**Task data**
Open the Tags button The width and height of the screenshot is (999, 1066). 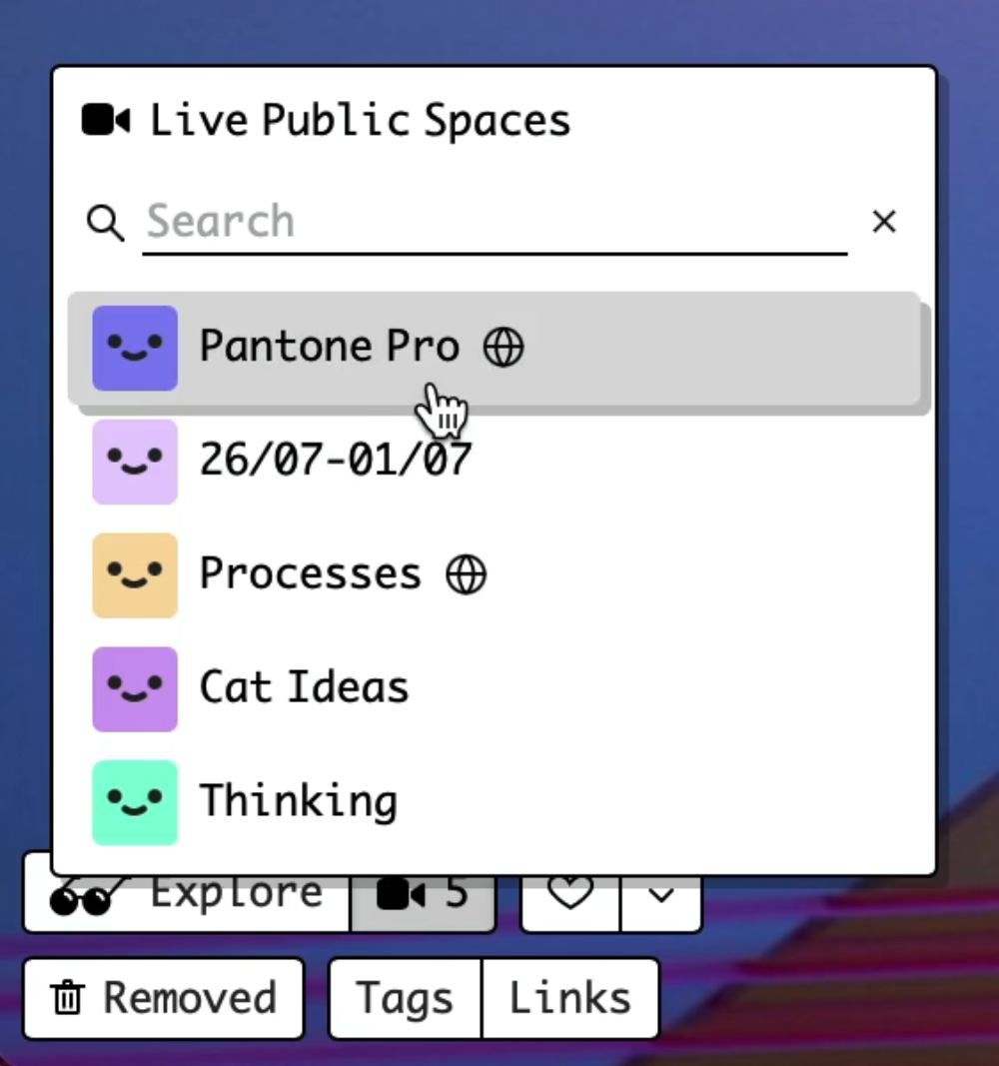coord(405,998)
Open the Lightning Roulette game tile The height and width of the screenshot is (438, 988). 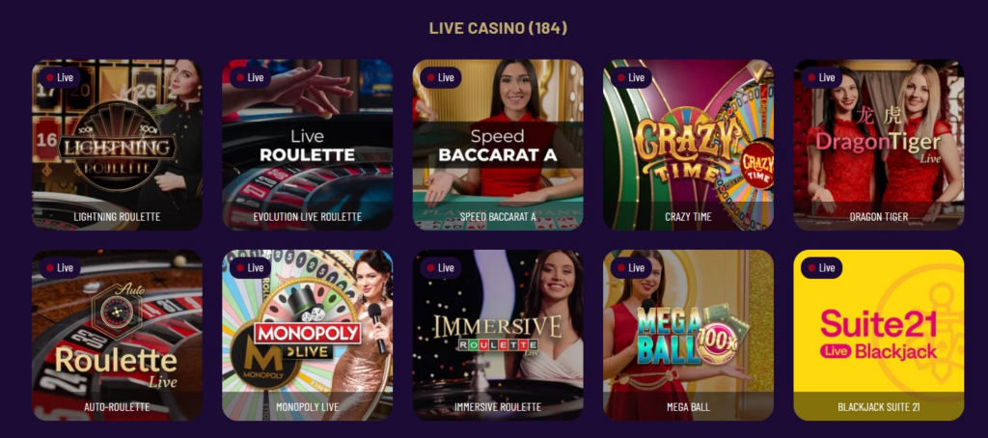coord(117,145)
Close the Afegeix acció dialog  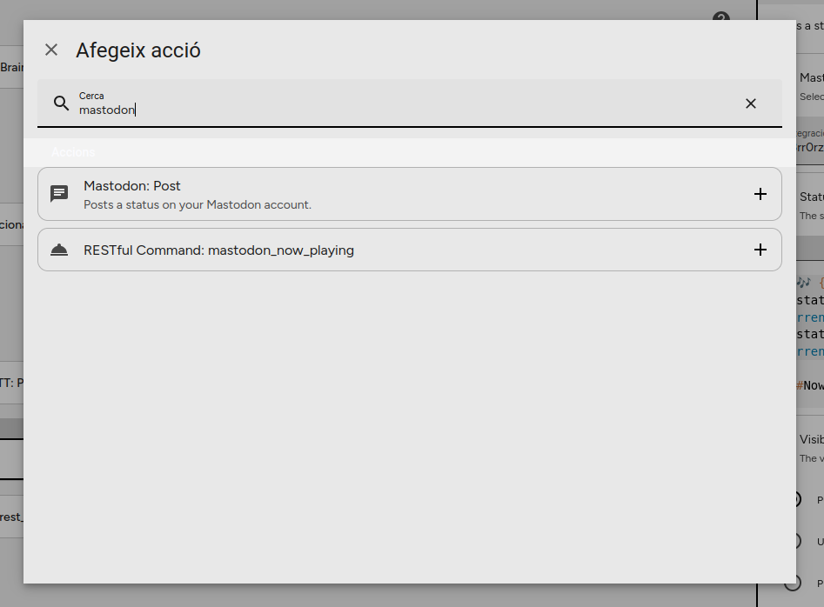coord(51,50)
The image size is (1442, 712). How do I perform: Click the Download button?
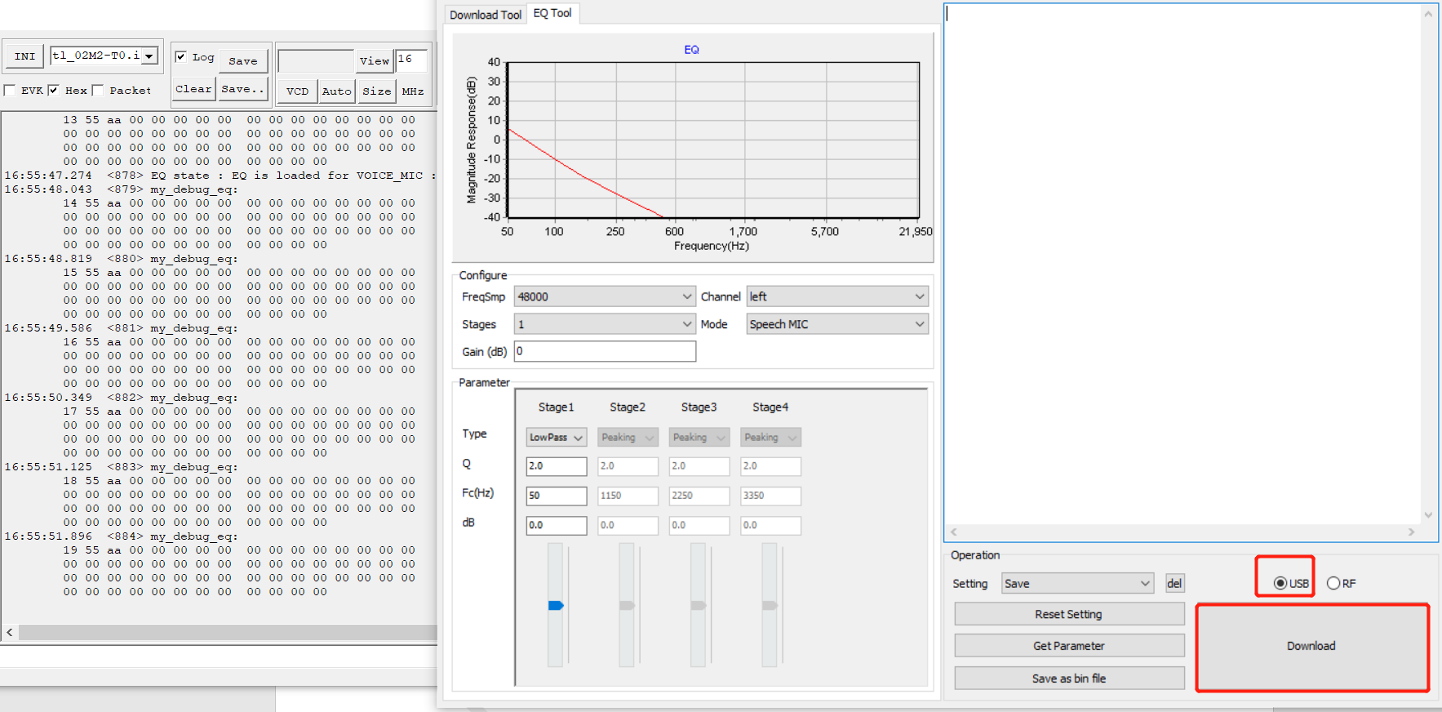pos(1311,647)
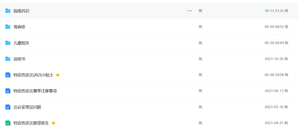Viewport: 298px width, 129px height.
Task: Click the 儿童相关 folder name
Action: coord(22,43)
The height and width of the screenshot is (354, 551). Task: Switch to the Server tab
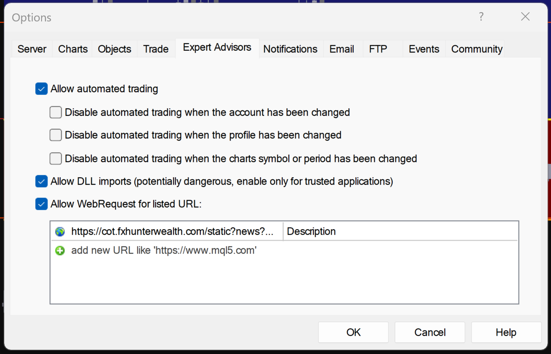(x=32, y=49)
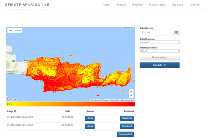Click the map zoom out minus icon
206x138 pixels.
(x=131, y=96)
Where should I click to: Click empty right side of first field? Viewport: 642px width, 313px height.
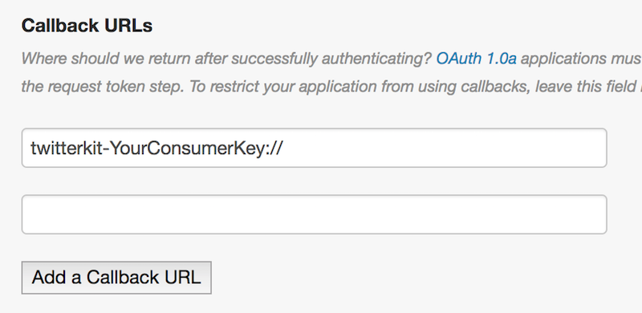[446, 148]
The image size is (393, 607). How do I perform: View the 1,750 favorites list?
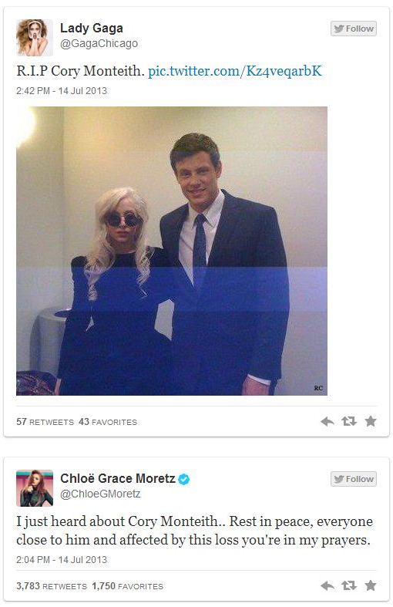pyautogui.click(x=127, y=586)
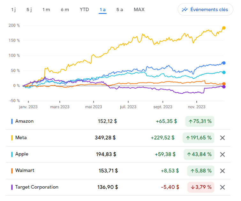The image size is (241, 201).
Task: Click Amazon's blue endpoint dot on chart
Action: 224,63
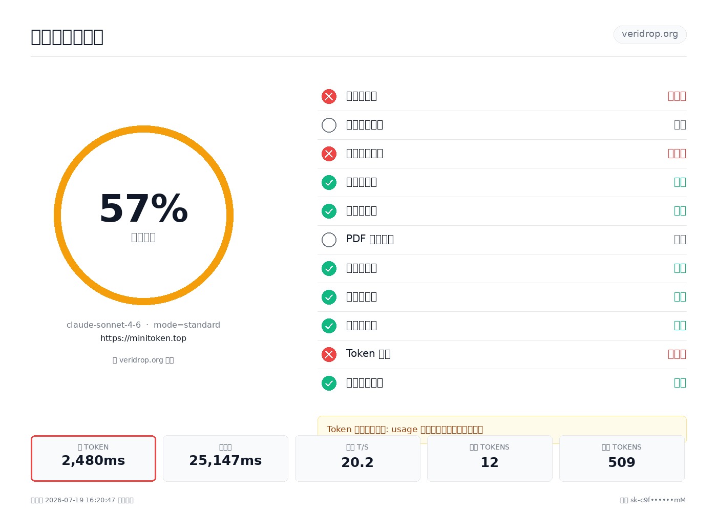Click the red X icon on the third check row
This screenshot has width=717, height=512.
click(329, 154)
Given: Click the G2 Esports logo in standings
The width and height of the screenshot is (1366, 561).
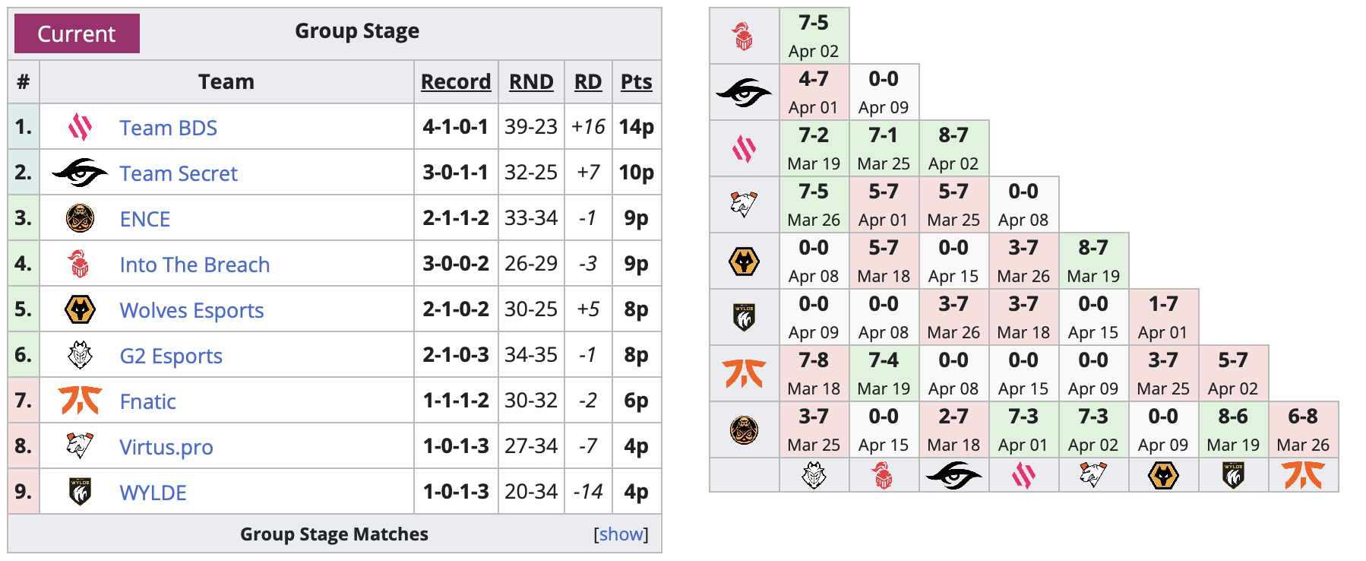Looking at the screenshot, I should [80, 355].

**Exercise instructions**
Leaving out the pictures, restate word for word the lines above from the one containing "The height and width of the screenshot is (354, 551)." through the end of the records, both ends included.

**Result**
The height and width of the screenshot is (354, 551). Task: Switch to the Server tab
(x=32, y=49)
Click the map zoom out minus icon
206x138 pixels.
(x=131, y=96)
Where should I click to: Click empty right side of first field? Viewport: 642px width, 313px height.
[446, 148]
The image size is (393, 607). How do I perform: View the 1,750 favorites list?
pyautogui.click(x=127, y=586)
The image size is (241, 201).
Task: Click Amazon's blue endpoint dot on chart
Action: 224,63
Click the red X icon on the third check row
This screenshot has width=717, height=512.
click(329, 154)
Given: Click the G2 Esports logo in standings
The width and height of the screenshot is (1366, 561).
Looking at the screenshot, I should [80, 355].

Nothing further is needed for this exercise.